ABSTRACT
Information thermodynamics has recently greatly developed the application for analysis of biological phenomenon. During the signal transduction, entropy production from phosphorylation of signal molecule is produced at individual step production. Using this value, average entropy production rate (AEPR) is computable.
In the current study, AEPR in each signal step was analyzed using experimental data from previously reported studies of the mitogen-activated protein kinases (MAPK) cascade. The result revealed that the differences of AEPR is smaller when using ligands, suggesting that AEPR is one of the attributes of the given cascade and useful for quantitative analysis. This consistency of AEPR suggests that the number of signal events is maximized, in other words, signaling efficiency is maximized. In conclusion, the current information theoretical approach provides not only a quantitative means for comparison of responses to a specified extracellular stimulation, but also a method for evaluation of active cascades.

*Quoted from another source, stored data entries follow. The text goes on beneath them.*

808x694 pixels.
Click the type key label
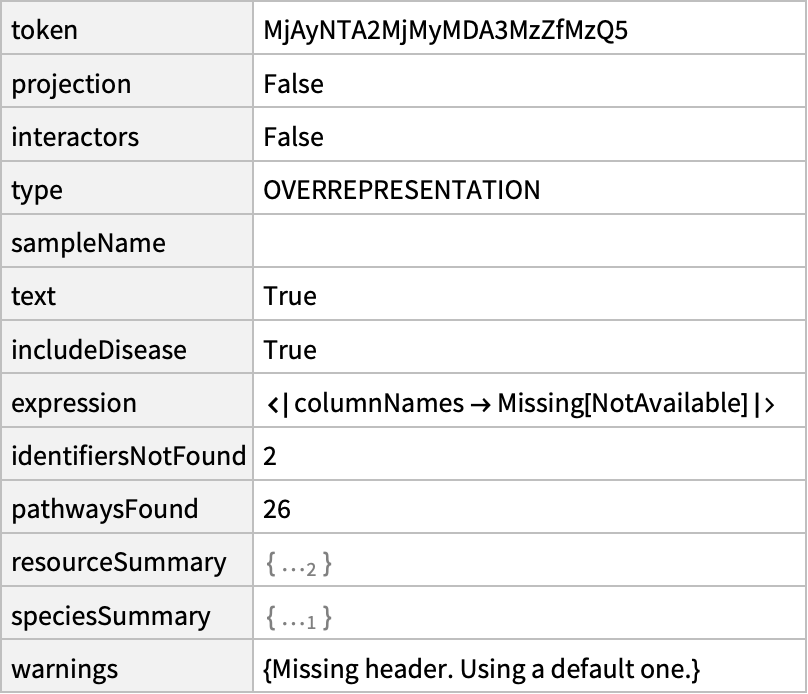pyautogui.click(x=35, y=190)
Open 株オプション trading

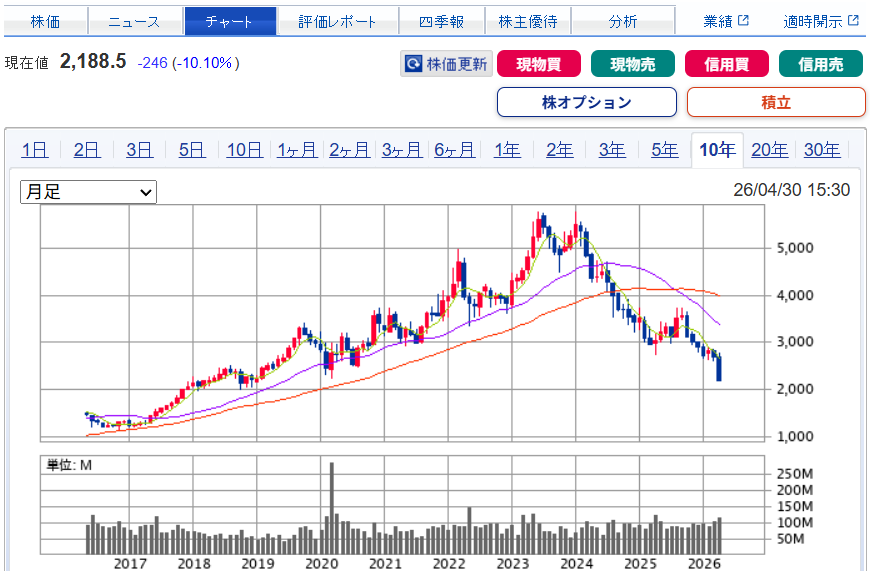point(586,102)
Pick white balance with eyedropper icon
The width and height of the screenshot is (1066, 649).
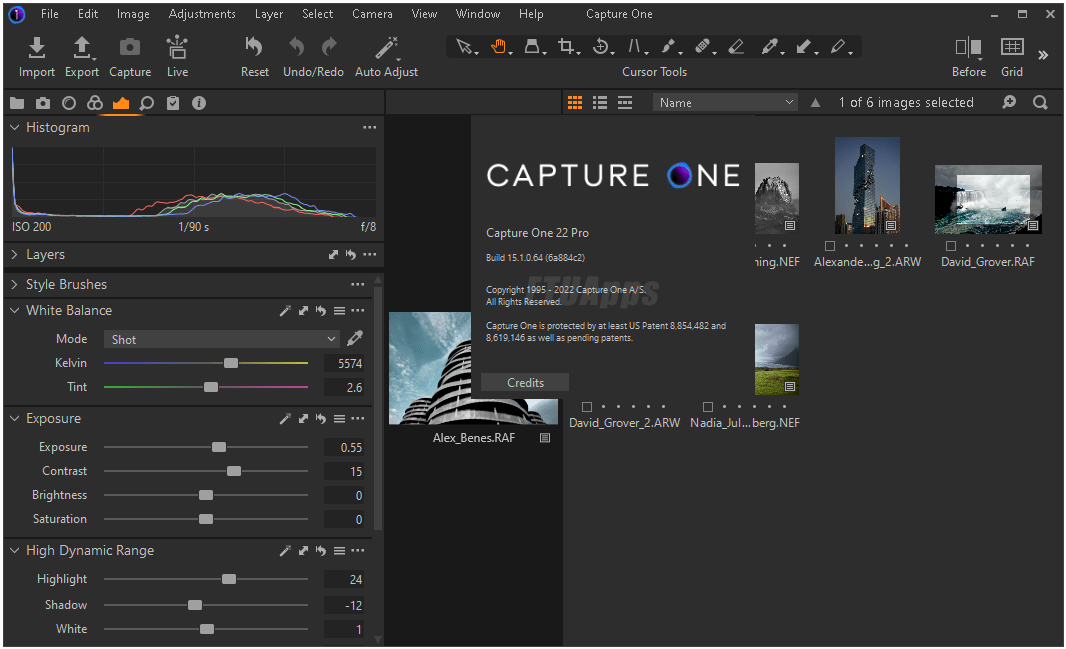click(354, 339)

Synopsis A variety of methods for quantifying intracellular signal transduction have been proposed. Herein, a novel method of quantification by integrated analysis consisting of kinetics, non-equilibrium thermodynamics, fluctuation theorem and graph theory was attempted.
Signal transduction can be computed by entropy production amount from the fluctuation in the phosphorylation reaction of signaling molecules.
By Bayesian analysis of the entropy production rates of individual steps, they are consistent through the signal cascade.